ただの偶然なのですか

私のお気に入りと日々の感想  

映画「DOGVILLE(ドッグヴィル)」の感想 (DVD)

2008年06月28日 | 映画
ある山あいの、7,8軒の小さな村。
その村は街から遠く離れ、住民達は閉鎖的な小集団の中で生活しています。
ある日その村に、美しい女性がギャングから逃れてやってきます。
村人達はその女性をかくまうことを決め、女性は村人達のために労働することになりました。

これは、映画というよりも演劇に近い感じの作品です。
それぞれの家には壁が無く、床に描かれた白線によって仕切られているだけの空間で、人々の行動は常に丸見えの状態です。
しかし演劇と違う点は、人々の心の内がこと細かにナレーターによって語られ、心の壁までもがないことです。
神様はすべてお見通しだよ、って感じです。
時代も場所も定かではなく、この村はまるで世界の縮図のように、登場人物達の性格や行動パターンや境遇が類型的に示されています。
背景や音楽もなく、感情さえもなくしたような抑えた演技で、抽象的に人の心の動きだけを表していきます。

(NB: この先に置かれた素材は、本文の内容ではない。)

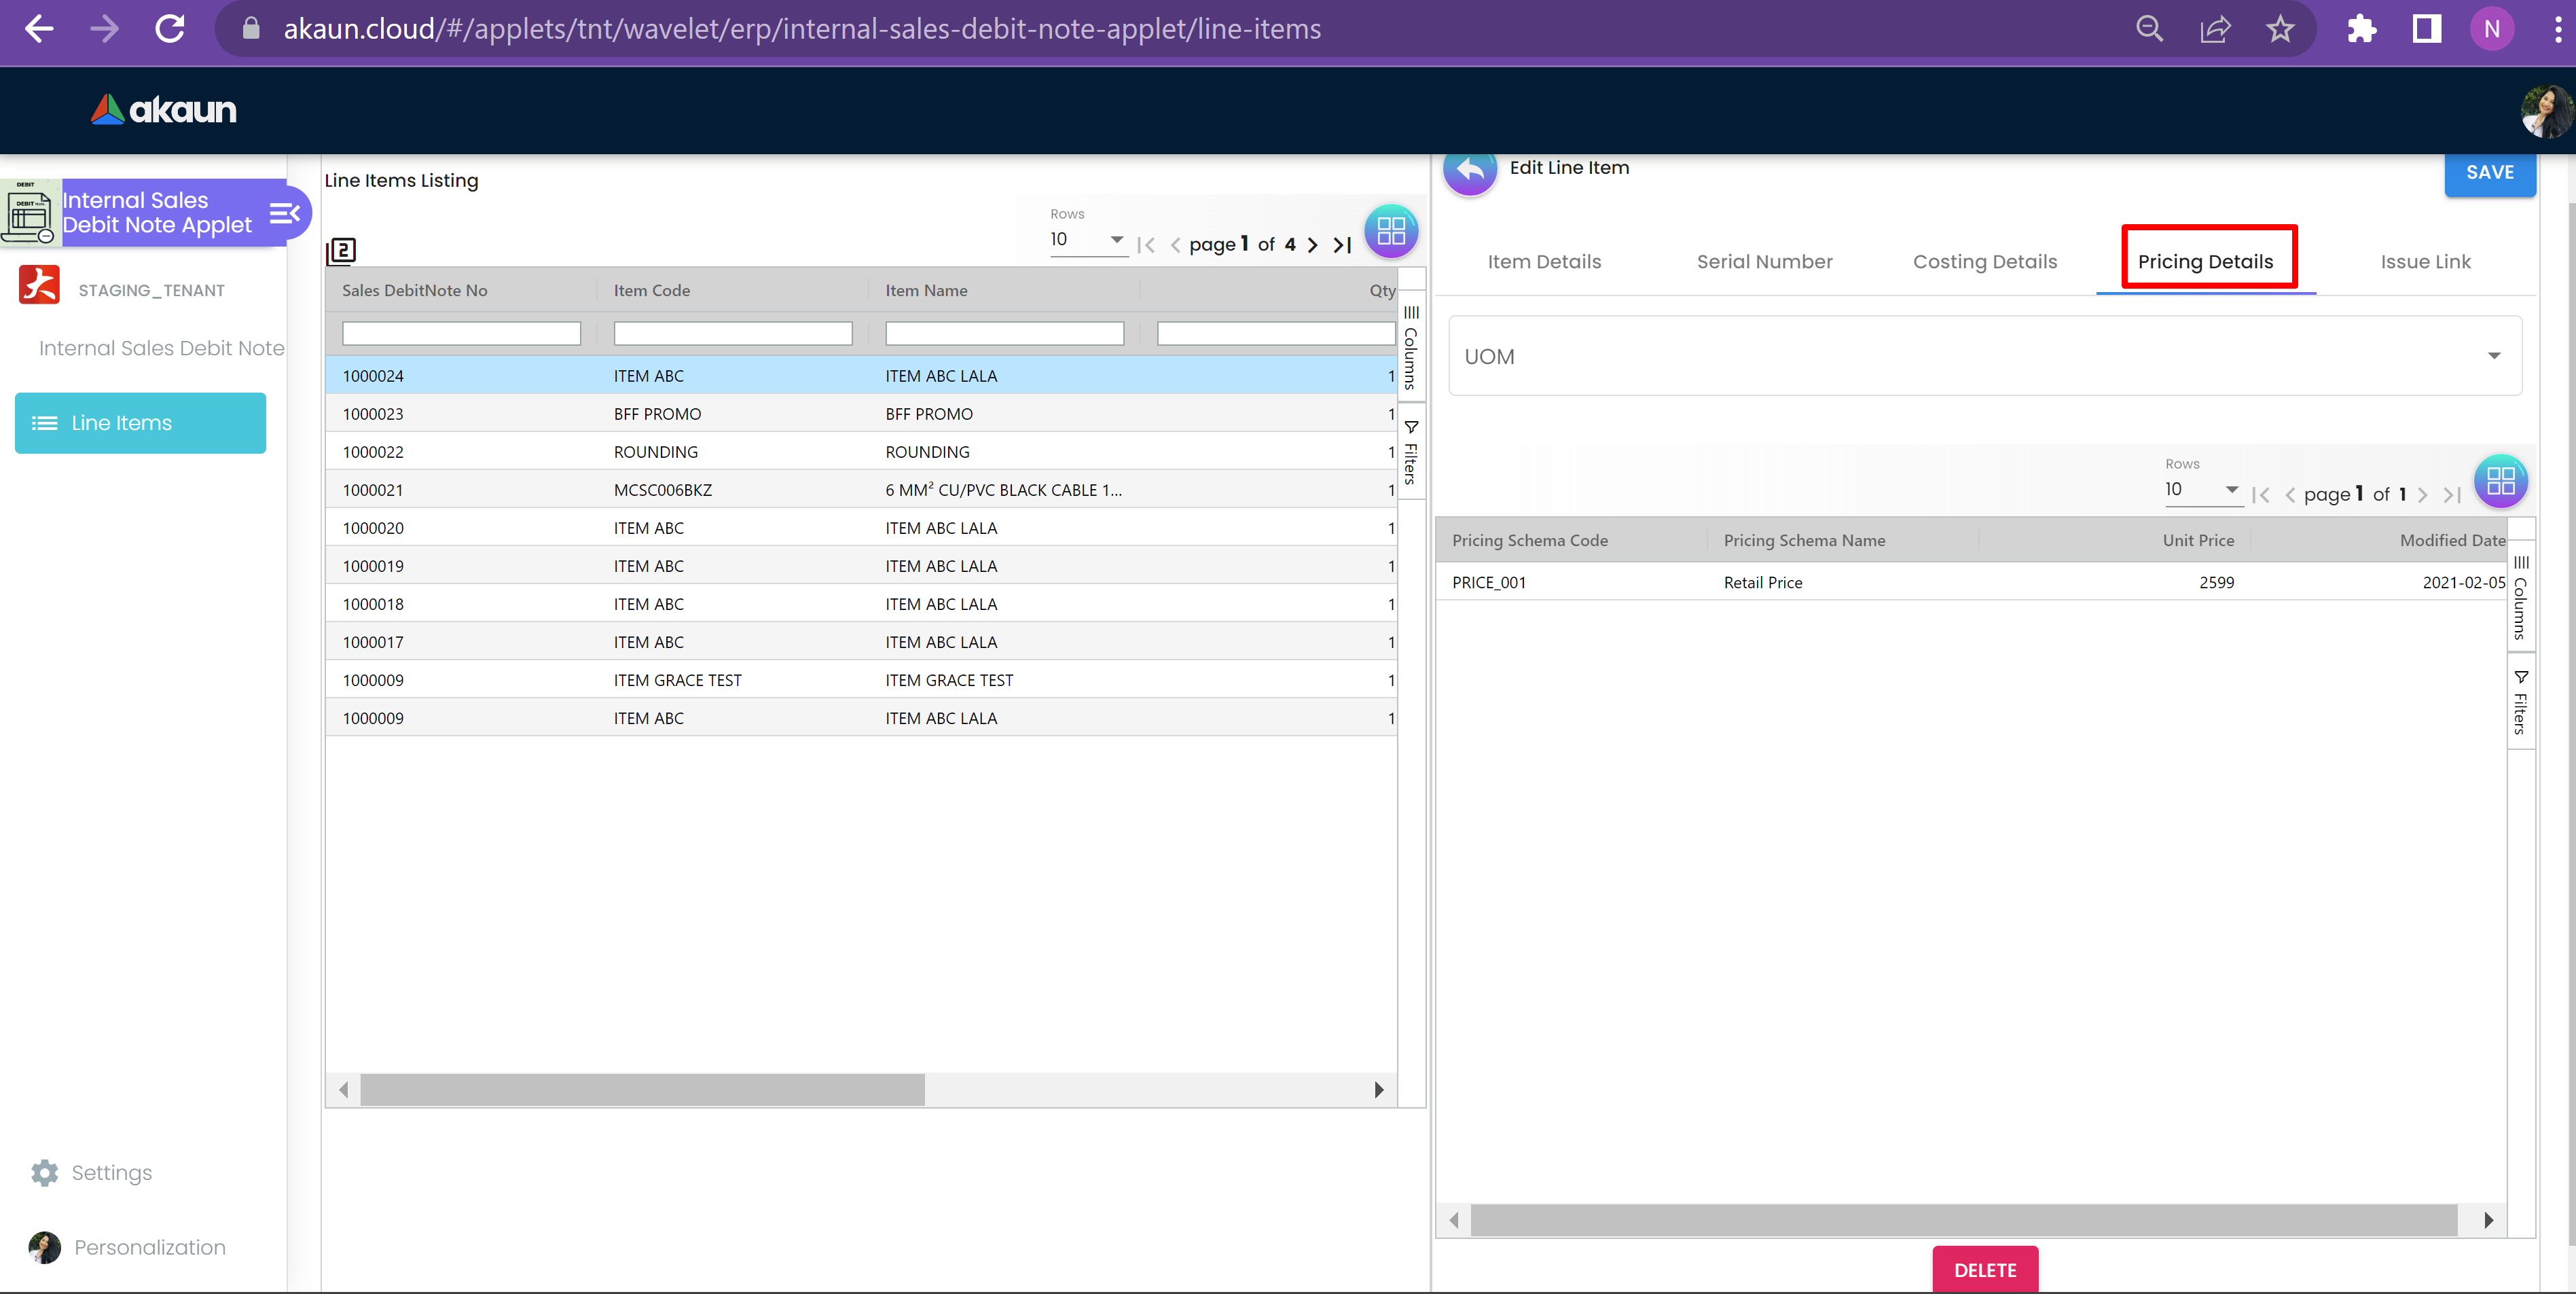Open Rows per page dropdown in listing
The height and width of the screenshot is (1294, 2576).
(x=1088, y=240)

そこに描かれているのは、恐ろしいほどの人間の欲望と高慢さ。
村人達の欲望は女性の美しさによって増幅されてしまったものなのか、それとも人間の本質は醜くて汚いものなのか…。
人間は弱い立場の相手には、あそこまで高慢になれる生き物なのか…。
女性の寛容さが村人達を付け上がらせてしまったのか…。
権力を持つと人間は誰もが高慢になってしまうものなのか…。
いろんなことを考えさせられる作品ですが、人間の心の醜い面と3時間も向き合うのはキツイです。

そして、あのラスト・・・。
もっとも衝撃だったのは、自分があのラストに爽快感を感じたことです。
「そうだ、やっちまえ~」って、スッキリしました。
そんな自分の偽善者ぶりと高慢さをも暴かれて、吐き気を感じるほどの快感です。
ほんとうに恐い作品です。

監督は『ダンサー・イン・ザ・ダーク』と同じラース・フォン・トリアー監督。
『ダンサー・イン・ザ・ダーク』は、私の中では「感動したけど後味の悪い映画」ベスト3に入る作品です。
この『DOGVILLE』も、人間の醜さと汚さの表現においては、救われない映画だと思います。
抽象的で客観的な表現方法の中には、監督の意図やメッセージがあるのでしょうが、それを読み取るのは私には難しいです。
受け取り方によっては危険な解釈もできそうで、その点でも恐い作品だと思いました。

それにしても、あの首輪と鎖は、悪趣味すぎてドン引きしました…。
もちろん、あれも何かを象徴しているのでしょうけれど…。

と、さんざんなことを書いてしまいましたが、こういう重い作品、私は好きですよ。私も、根が暗くて悲観主義なので。観てよかったと思いました。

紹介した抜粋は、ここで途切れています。